ACTION ITEM: Your output should be exactly the lines from the one containing "Viewport: 1250px width, 586px height." through the final line of the records, both included, with every picture left out.

(Records excerpted from a collection)
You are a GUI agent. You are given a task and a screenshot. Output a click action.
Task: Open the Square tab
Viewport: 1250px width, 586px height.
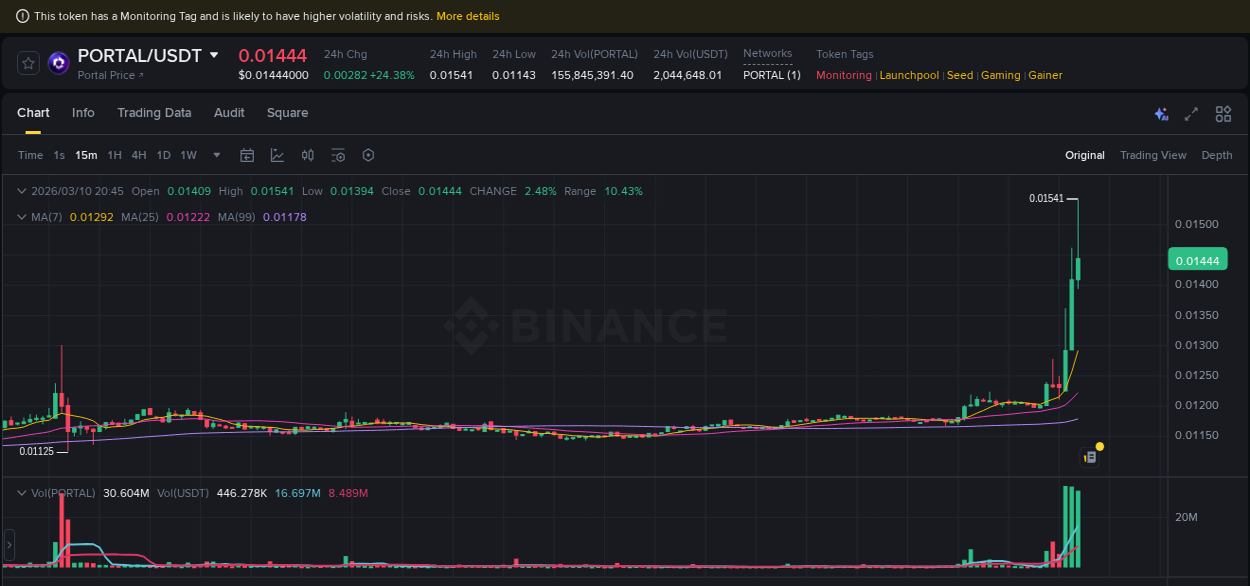pyautogui.click(x=287, y=113)
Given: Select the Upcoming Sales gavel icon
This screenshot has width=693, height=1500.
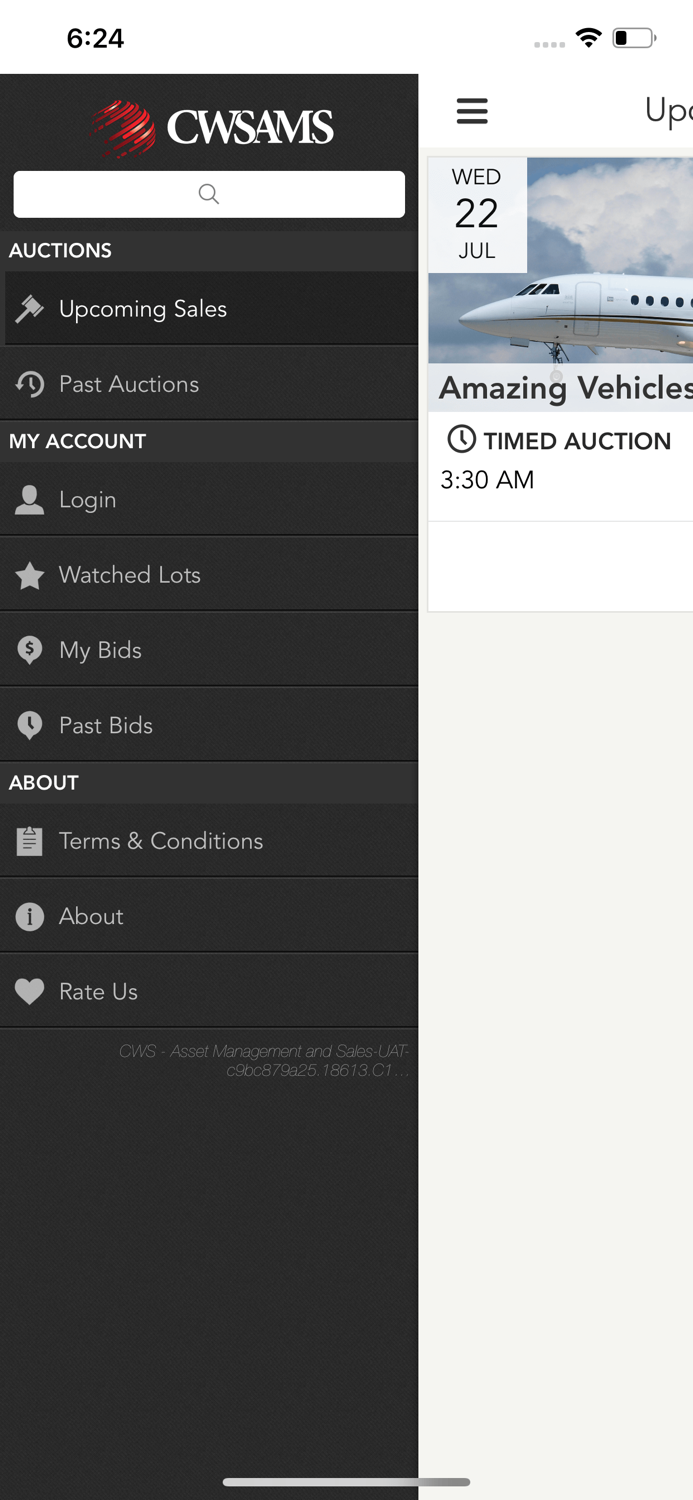Looking at the screenshot, I should coord(30,309).
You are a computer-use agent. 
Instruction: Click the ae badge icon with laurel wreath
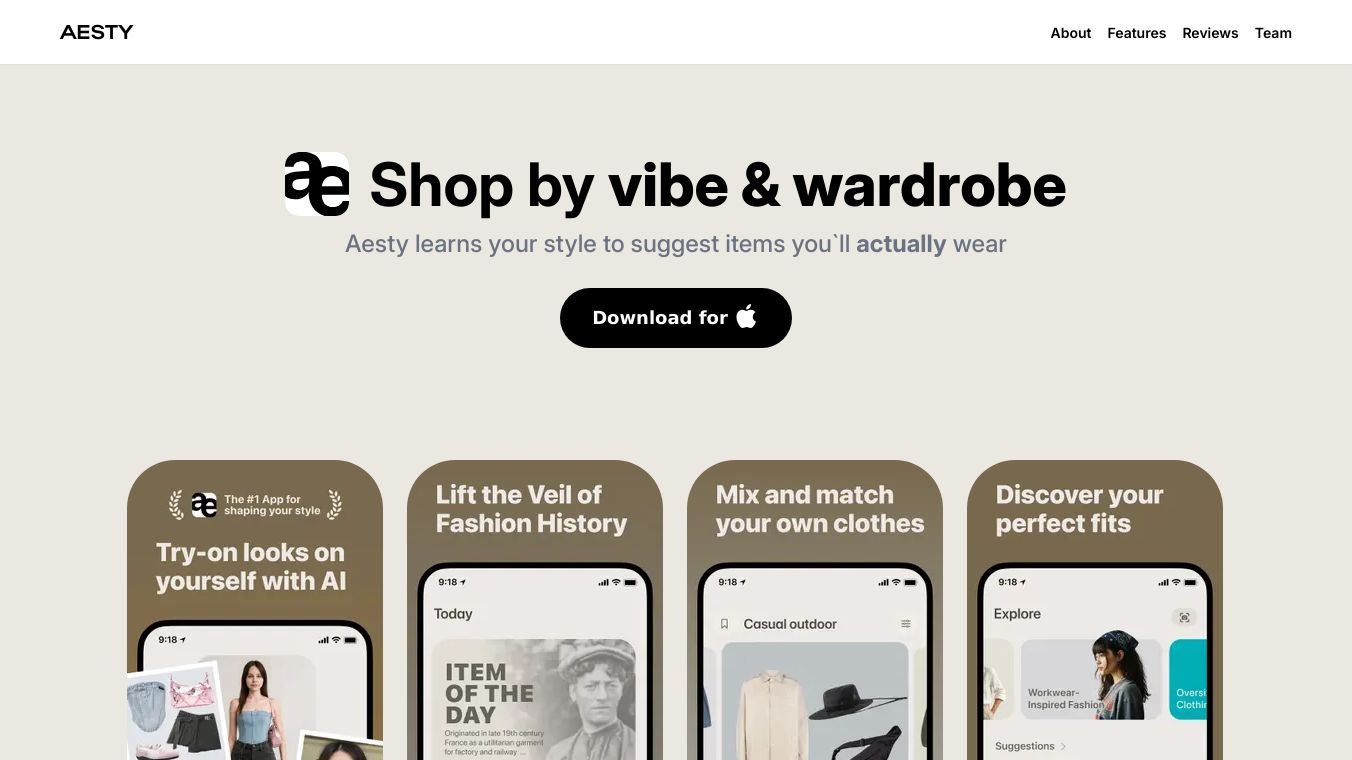coord(204,505)
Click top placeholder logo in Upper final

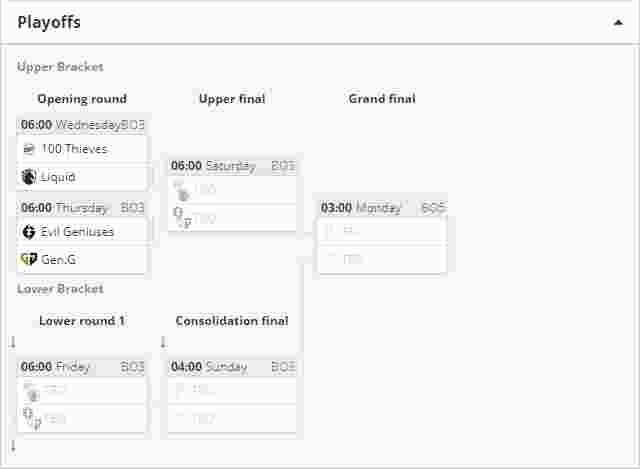182,191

SOLVED EXERCISE:
Viewport: 1250px width, 586px height.
pyautogui.click(x=287, y=113)
Given: Select the Upcoming Sales gavel icon
This screenshot has width=693, height=1500.
Looking at the screenshot, I should coord(30,309).
You are a computer-use agent. 
Instruction: Click the ae badge icon with laurel wreath
coord(204,505)
Click top placeholder logo in Upper final

182,191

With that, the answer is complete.